Chi più di Walter Benjamin può farci ora da guida nella ricerca di una capacità di resistenza e di promozione di un diverso futuro? Un pensiero complesso, irto di sentire impervi, più propenso al frammento che a un qualche organicismo, ci è pervenuto con grande intensità e luminosità, anche per la potenza delle immagini che hanno accompagnato la sua ricerca. Due sue allegorie a me sembrano continuare a fungere da torce nel cammino da intraprendere. Esse parlano l’una della storia, l’altra della politica, della rivoluzione. Sono entrambe contenute nella sua formidabile opera Sul concetto di storia. Della storia ci parla l’Angelus novus, quello raffigurato nel quadro di Klee. L’Angelo ha il viso rivolto al passato che però è, in realtà, il nostro futuro di catastrofe. L’angelo vorrebbe fermarsi, ma una bufera lo spinge verso il futuro, a cui volge le spalle, mentre cresce il cumulo di macerie davanti a lui. L’Angelus novus di Benjamin ci dice che ciò che chiamiamo progresso è questa bufera, che è già anche la nostra bufera, la bufera del nostro tempo.
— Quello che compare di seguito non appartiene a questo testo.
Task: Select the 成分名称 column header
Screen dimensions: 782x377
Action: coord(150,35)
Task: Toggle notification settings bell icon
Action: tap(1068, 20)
Lo stesso libro ora citato comincia con il racconto dell’automa, costruito in modo tale da saper reagire sempre con una contromossa nel gioco degli scacchi che gli assicurava la vittoria sempre. Si raccontò lì delle innumerevoli vittorie dell’automa contro l’accorrere alla sfida dei più grandi scacchisti, ma l’autonoma, la tecnoscienza vinceva sull’uomo sempre. Senonché poi si scoprì, come d’incanto, che dentro quell’automa stava seduto un nano gobbo che guidava con dei fili gli arti dell’automa. È il nano gobbo che vince la partita, meglio, è l’alleanza del nano gobbo e la macchina svuotata dalla sua tecnica. Per Benjamin, quella è l’alleanza vittoriosa tra il materialismo storico e la teologia, un’idea della teologia come vive nell’accezione straordinaria dell’autore. Ma anche questa potente allegoria ci introduce all’acuta e drammatica attualità di Walter Benjamin. Essa ci parla del rapporto tra la macchina e l’uomo, tra la politica e l’ideologia, Benjamin sapeva che quella non può vivere senza questa.
Così come la rivoluzione non può darsi che in quella bufera. Anche noi che viviamo questo tempo grigio abbiamo bisogno del passato. Walter Benjamin ci dice però che non è quello che siamo soliti chiamare “la lezione della storia”, che è la storia dei vincitori, al contrario abbiamo bisogno di quello che Benjamin chiamava la “rammemorazione”. La rammemorazione non è solo il ricordo dei vinti giusti, di quelli che hanno provato a cambiare il mondo e il corso degli eventi, e che hanno perso nella contesa, la rammemorazione è la capacità di far tornare d’attualità, di far tornare presenti e vive le ragioni lontane di quei tentativi di liberazione dell’uomo. Walter Benjamin sta ancora qui con noi e non ci lascia scampo.